Dirac cones reshaped by interaction effects in suspended graphene
D. C. Elias, R. V. Gorbachev, A. S. Mayorov, S. V. Morozov, A. A., Zhukov, P. Blake, L. A. Ponomarenko, I. V. Grigorieva, K. S. Novoselov, F., Guinea, A. K. Geim

TL;DR
This study measures the cyclotron mass in suspended graphene, revealing that electron-electron interactions significantly modify the Dirac spectrum and increase the Fermi velocity at low carrier concentrations, challenging the single-particle model.
Contribution
It provides experimental evidence of interaction-induced renormalization of the Dirac cones in graphene, showing a substantial increase in Fermi velocity at low densities.
Findings
Fermi velocity reaches ~3x10^6 m/s at low carrier density
Electron-electron interactions cause nonlinear spectral behavior
Upper limit of ~0.1 meV on possible energy gap in graphene
Abstract
We report measurements of the cyclotron mass in graphene for carrier concentrations n varying over three orders of magnitude.

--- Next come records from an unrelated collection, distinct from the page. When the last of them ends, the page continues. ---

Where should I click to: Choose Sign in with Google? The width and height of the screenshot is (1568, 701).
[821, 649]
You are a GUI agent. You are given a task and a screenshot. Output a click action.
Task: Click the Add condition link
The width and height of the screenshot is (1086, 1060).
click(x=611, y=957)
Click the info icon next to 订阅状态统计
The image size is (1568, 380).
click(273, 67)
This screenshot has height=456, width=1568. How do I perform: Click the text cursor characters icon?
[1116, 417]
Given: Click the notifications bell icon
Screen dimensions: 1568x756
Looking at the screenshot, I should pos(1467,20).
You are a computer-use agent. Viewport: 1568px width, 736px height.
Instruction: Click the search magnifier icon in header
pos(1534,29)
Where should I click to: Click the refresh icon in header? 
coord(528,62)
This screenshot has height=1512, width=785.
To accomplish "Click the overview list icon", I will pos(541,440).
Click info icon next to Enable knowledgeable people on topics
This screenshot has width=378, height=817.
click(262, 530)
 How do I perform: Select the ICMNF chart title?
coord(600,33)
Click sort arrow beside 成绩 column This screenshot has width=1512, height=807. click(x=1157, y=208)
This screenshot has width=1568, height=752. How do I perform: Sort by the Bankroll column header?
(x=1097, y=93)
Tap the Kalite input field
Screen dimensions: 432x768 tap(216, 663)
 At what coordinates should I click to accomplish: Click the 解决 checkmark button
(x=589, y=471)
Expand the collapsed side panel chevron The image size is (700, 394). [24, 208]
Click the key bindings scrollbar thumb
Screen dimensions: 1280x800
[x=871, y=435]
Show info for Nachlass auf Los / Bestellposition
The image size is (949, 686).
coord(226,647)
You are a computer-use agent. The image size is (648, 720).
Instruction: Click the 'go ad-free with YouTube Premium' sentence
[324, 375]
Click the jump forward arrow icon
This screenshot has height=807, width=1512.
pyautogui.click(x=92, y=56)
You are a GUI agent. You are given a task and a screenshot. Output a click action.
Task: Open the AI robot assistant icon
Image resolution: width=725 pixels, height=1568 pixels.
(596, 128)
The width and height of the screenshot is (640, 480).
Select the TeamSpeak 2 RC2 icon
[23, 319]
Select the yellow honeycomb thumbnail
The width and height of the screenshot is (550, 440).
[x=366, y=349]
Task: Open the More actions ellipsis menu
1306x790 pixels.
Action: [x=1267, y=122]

In contrast to the single-particle picture, the real spectrum of graphene is profoundly nonlinear so that the Fermi velocity describing the spectral slope reaches ~3x10^6 m/s at n <10^10 cm^-2, three times the value commonly used for graphene. The observed changes are attributed to electron-electron interaction that renormalizes the Dirac spectrum because of weak screening. Our experiments also put an upper limit of ~0.1 meV on the possible gap in graphene.